EXERCISE PROMPT: The lines below that include "Open" are to be found and copied.

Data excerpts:
........

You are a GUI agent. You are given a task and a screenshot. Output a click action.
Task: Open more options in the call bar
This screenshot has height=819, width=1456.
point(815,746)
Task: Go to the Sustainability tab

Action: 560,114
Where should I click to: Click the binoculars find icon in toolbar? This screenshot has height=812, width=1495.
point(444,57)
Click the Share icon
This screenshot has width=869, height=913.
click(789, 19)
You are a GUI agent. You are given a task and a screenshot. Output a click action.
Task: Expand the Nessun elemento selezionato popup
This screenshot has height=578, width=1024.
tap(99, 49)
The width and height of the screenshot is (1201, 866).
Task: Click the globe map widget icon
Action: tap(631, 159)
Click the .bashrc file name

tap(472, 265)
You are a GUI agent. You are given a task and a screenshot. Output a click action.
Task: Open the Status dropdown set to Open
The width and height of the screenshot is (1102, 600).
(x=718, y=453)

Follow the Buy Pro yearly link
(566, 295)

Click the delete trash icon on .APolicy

........

WORKED SOLUTION:
Task: Open more options in the call bar
Task: Open the Status dropdown set to Open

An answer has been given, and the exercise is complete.